Another notable issue in this Quickfire was that of gender. Casey touched upon it when she entered the Le Cirque kitchen and I have to add my point of view. Many years ago, upon graduating from culinary school, I was sent out into the world of New York restaurants and decided my first stop would be Le Cirque, in its previous location at the New York Palace Hotel. I was just an apprentice and was initially assigned to the hot appetizer, pasta, and risotto station. Although I learned an enormous amount, I was the only female in a kitchen consisting of well over 40 people, from dishwashers to sauciers. It was a very difficult place to work. Along with the obvious physical stresses that any kitchen imposes, there was an undercurrent that made me feel as if I had to prove myself just a little more than everyone else because I was a girl.

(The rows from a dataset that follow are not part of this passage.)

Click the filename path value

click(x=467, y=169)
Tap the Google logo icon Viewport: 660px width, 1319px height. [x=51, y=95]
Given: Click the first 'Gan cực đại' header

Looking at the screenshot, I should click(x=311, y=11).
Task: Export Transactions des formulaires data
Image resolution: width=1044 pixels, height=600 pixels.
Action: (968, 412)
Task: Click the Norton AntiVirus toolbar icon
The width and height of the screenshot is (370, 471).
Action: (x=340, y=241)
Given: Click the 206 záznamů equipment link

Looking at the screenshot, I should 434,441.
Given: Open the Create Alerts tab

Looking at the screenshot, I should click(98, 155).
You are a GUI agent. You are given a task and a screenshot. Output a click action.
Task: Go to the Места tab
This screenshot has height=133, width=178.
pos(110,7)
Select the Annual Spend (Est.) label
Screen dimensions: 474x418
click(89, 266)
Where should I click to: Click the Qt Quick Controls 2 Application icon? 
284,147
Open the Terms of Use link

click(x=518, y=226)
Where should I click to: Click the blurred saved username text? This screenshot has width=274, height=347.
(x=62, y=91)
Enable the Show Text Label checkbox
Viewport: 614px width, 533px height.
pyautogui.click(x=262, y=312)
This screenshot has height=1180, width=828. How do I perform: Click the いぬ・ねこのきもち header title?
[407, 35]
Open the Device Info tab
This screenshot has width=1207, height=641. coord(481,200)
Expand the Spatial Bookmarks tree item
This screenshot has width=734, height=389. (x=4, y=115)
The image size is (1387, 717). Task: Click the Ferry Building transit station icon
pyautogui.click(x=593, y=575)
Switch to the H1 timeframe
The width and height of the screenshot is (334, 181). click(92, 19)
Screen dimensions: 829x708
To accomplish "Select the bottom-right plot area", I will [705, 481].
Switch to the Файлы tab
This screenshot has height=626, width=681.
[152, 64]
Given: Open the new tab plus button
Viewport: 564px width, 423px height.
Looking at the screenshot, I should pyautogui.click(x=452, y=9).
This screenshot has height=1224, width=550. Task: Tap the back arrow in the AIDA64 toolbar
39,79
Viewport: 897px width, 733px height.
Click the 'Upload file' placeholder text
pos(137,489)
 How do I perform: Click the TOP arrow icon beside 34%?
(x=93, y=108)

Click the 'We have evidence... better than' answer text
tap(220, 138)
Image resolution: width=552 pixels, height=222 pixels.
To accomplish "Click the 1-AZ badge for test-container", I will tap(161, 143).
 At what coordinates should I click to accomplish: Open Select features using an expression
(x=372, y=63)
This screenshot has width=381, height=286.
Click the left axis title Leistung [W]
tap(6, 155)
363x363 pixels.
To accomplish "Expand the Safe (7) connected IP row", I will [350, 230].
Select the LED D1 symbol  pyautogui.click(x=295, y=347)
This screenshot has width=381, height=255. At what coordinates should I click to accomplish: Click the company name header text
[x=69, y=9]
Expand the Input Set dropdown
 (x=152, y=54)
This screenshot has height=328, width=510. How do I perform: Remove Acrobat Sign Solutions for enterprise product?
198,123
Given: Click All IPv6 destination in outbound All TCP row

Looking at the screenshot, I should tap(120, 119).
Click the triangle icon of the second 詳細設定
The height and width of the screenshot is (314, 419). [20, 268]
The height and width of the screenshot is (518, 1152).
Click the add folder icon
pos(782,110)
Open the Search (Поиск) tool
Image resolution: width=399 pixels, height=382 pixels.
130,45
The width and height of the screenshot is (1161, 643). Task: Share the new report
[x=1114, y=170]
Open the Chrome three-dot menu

Could I have imagined it? I used to think so. But now I know Casey noticed it too. It appears as though not much has changed since I was there, judging from her experience. And do not think I believe this is by any means an anomaly. It pains me to think that even in 2007, most top kitchens in the country are still heavily male dominated.
As Peachpie pointed out in the comment section of my previous post, (thank you for the tip, dahling), here is Robert M.'s answer.Talk about making a mountain out of a mole hill!
Why the constant feminist rants? It's really getting tired and annoying. The simple fact is, being a chef or a line cook in a top restaurant is physically, mentally, and emotionally demanding and brutal and men, by simple luck of nature, are IN GENERAL (NOT ALWAYS) better suited to the task.
I especially don't understand how someone like you, who's been fortunate enough to work in some of the greatest kitchens, can implicity accuse the entire industry of being sexist and misogynistic. To me it's a copout and an excuse. If you want to continue to use this forum as an outlet of your own personal agenda, you better back it up.